*** Material provided

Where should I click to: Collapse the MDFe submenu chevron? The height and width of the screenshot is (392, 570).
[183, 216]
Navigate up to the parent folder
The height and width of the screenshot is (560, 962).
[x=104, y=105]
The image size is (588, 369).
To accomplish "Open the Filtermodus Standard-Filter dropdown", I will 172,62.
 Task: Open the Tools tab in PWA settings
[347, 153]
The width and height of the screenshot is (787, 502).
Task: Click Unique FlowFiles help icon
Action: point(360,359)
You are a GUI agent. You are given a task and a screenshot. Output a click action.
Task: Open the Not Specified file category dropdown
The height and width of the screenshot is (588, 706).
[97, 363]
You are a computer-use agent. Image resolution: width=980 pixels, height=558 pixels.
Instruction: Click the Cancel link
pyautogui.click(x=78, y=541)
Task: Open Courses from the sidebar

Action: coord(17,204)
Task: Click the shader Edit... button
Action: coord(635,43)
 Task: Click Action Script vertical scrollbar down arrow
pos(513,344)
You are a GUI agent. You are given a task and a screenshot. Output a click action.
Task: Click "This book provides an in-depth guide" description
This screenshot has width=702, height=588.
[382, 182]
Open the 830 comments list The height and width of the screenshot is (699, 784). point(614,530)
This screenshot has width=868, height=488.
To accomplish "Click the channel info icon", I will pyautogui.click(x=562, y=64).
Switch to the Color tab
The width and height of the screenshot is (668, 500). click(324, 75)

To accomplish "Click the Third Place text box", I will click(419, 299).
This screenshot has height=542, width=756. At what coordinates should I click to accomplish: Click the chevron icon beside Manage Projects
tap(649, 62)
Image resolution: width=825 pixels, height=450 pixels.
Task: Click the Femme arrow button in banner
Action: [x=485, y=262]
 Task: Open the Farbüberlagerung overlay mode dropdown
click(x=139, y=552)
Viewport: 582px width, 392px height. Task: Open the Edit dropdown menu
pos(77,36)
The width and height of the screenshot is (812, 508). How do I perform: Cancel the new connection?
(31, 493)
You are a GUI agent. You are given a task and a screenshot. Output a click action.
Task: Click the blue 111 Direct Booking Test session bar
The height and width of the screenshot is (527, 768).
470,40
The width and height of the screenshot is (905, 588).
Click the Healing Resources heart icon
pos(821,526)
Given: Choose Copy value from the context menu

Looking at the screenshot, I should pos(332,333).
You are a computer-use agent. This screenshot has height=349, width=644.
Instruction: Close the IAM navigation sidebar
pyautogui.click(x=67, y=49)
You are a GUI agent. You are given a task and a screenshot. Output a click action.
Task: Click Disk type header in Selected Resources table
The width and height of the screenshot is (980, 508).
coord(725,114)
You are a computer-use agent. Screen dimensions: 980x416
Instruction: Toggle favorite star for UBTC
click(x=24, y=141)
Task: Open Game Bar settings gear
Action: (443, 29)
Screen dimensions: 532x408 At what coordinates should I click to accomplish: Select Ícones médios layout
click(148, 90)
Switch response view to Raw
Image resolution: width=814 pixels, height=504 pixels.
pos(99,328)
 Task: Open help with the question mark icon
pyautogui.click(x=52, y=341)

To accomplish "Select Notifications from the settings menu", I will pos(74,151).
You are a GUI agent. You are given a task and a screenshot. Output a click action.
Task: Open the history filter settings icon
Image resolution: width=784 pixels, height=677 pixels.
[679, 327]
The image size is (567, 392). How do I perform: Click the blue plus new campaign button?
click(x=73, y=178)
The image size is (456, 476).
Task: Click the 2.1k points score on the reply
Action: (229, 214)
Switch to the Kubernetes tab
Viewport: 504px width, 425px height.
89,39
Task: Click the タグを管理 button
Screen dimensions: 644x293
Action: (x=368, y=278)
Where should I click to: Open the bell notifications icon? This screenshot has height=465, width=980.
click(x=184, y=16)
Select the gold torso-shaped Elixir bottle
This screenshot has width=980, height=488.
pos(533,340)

******

Track down all lines above with the string "will" and copy them.

→ **Output**
To accomplish "Open the Filtermodus Standard-Filter dropdown", I will 172,62.
To accomplish "Click the channel info icon", I will pyautogui.click(x=562, y=64).
To accomplish "Click the Third Place text box", I will click(419, 299).
To accomplish "Select Notifications from the settings menu", I will pos(74,151).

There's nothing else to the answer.